Malgré cela, les flux financiers clandestins et les statistiques démontrent que le trafic d’animaux se place en 3ème ou 4ème position après la drogue et les armes. L’animal vivant ou mort finance pour une partie non négligeable les trafics aux premiers rangs.

Affirmation peu surprenante lorsque l’on connaît le prix que peut atteindre un Coq de Roche sur le marché européen.

À qui la faute ? À un système de réseaux d’élevages peu développé, mal maîtrisé et dans lequel l’introduction d’animaux issus du milieu naturel semble être monnaie courante.

À une pauvreté croissante dans la plupart des pays du monde, qui pousse l’homme vers « l’argent facile » au détriment des risques encourus.

À une législation insuffisamment harmonisée entre les pays et si peu vulgarisée pour le grand public.
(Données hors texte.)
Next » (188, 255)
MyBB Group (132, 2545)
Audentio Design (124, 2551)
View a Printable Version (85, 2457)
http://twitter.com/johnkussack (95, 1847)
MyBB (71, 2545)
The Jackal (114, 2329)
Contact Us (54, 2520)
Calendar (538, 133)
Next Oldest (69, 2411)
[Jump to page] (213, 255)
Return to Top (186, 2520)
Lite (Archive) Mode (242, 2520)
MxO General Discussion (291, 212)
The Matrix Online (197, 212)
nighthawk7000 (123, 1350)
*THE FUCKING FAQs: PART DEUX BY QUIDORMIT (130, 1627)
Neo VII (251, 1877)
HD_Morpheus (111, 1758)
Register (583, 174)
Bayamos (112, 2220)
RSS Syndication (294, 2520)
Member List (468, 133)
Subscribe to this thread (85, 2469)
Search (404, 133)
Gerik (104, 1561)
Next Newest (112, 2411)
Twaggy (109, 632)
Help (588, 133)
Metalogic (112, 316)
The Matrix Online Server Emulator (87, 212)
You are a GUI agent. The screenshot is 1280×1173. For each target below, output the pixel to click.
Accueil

Public qui bien trop souvent, par manque de notion écologique, ne se rend même pas compte du mal qu’il fait.

Aux naturalistes égoïstes à tendance coloniale affichant un désir incommensurable de posséder des spécimens rares et de pure souche naturelle.
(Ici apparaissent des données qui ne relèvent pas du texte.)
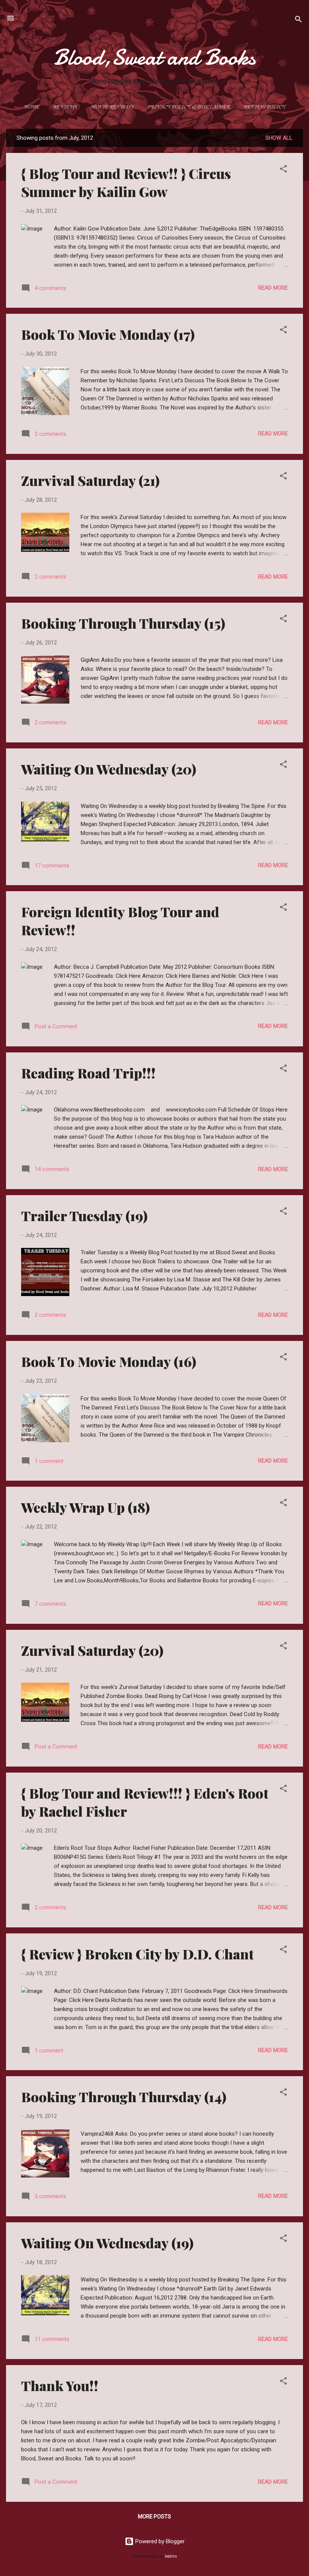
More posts (154, 2516)
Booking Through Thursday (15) (123, 623)
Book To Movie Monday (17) (108, 334)
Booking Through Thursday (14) (123, 2096)
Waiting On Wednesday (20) (108, 769)
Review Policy (264, 107)
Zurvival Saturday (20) (92, 1650)
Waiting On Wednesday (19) (107, 2243)
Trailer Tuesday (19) (84, 1215)
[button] (283, 170)
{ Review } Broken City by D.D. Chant (137, 1954)
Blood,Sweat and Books (154, 57)
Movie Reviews (112, 107)
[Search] (298, 20)
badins (171, 2556)
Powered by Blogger (159, 2541)
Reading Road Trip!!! (88, 1073)
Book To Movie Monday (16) (108, 1361)
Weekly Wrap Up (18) (85, 1507)
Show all (278, 137)
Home (31, 107)
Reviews (65, 107)
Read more (273, 287)
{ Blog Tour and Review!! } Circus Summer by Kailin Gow (126, 182)
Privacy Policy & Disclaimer (188, 107)
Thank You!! (59, 2385)
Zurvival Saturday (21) (90, 480)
Ou bien tout simplement à la bêtise humaine si peu respectueuse d’elle-même qu’elle est bien incapable de conserver l’équilibre qui l’entoure.

 

Trop facile de critiquer, de dénoncer alors qu’au final, c’est l’affaire de tous. Nombre d’entre nous ont été témoins de trafic malgré eux et peut-être même ont été acteurs sans le savoir. Prenons l’exemple de la Guyane, département français, qui durant des années a toléré des soi-disant zoos. L' enjeu touristique mis en avant par les collectivités était bien plus important que l'argent sale produit par ses structures qui ne constituaient pas une forme de commerce illégal auquel chaque visiteur participait. Il est vrai que la Guyane est depuis peu détentrice d'un zoo aux normes payé en grande partie par l'état, c'est à dire nous tous. Du ménage a été fait dans les structures illégales, mais posez-vous tout de même la question de la provenance de ces magnifiques aras et autres félins rencontrés prisonniers de cages au détour d'un layon !!!!!

 

La négligence de tout à chacun et le laxisme de la conscience collective nous conduisent depuis des années vers un « business nature » trop encré dans le décors de notre société. Qu’allons nous raconter à nos enfants ! Pourrons-nous dans 30 ans leur faire découvrir des Aras en Amazonie sans faire 5 jours de marche en forêt (ce qui est déjà presque le cas !!).

Le problème reste entier et ne permettra pas qu’une solution y soit trouvée dans 20 ans, au risque qu’il soit trop tard.

Quel enseignement retenir d’une telle réalité, puisqu’il s’agit de cela.

Chaque être humain avec sa sensibilité se crée sa vision du monde. Il n’y a probablement pas d’idéal prédéfini. Il n’en reste pas moins que certaines règles sont à respecter si l’homme veut prospérer dans un monde sain.

L’équilibre de notre environnement est pour moi la première et la plus fondamentale règle sans laquelle le reste n’a que peu d’avenir.

Sans prétendre pouvoir changer le monde du jour au lendemain, commençons par arrêter de cautionner cette exploitation abusive et irrationnelle de « dame nature » en refusant de fermer les yeux face aux trafics et en rejetant l’idée que tous les hommes ne puissent pas être éduqués au respect de l'Environnement.

 

THYROPTERAMUNDO

 

 

Preuve en photos que l'amazonie est dévastée.

 

Voici le travail photographique d'un membre de GREENPEACE qui met en relief la catastrophe écologique qui se joue tous les jours en Amazonie.

Voir le diaporama sur le lien : http://forets.greenpeace.fr/deforestation-en-amazonie-le-travail-du-photographe-daniel-beltra-recompense-par-le-prince-charles

Ne pas acheter de viandes élevées sur ces territoires défrichés, c'est ne pas cautionner cette déforestation . Soyons responsable pour donner une chance à nos enfants de pouvoir découvrir un jour une forêt amazonienne encore sur ses pieds.

THYROPTERAMUNDO

 

GREEN : Film primé au Festival International du Film Ornithologique de Megnigoute

 

A voir absolument, GREEN est le film qui a gagné le Festival de Mégnigoute en 2009. Il traite d'un sujet connu mais toujours sensible. A savoir, la déforestation et ses conséquences sur la faune dans la zone de l'Indonésie.

Son angle d'attaque et la façon dont il a été mis en scène en font un documentaire de grande qualité où chacun pourra se faire son opignion.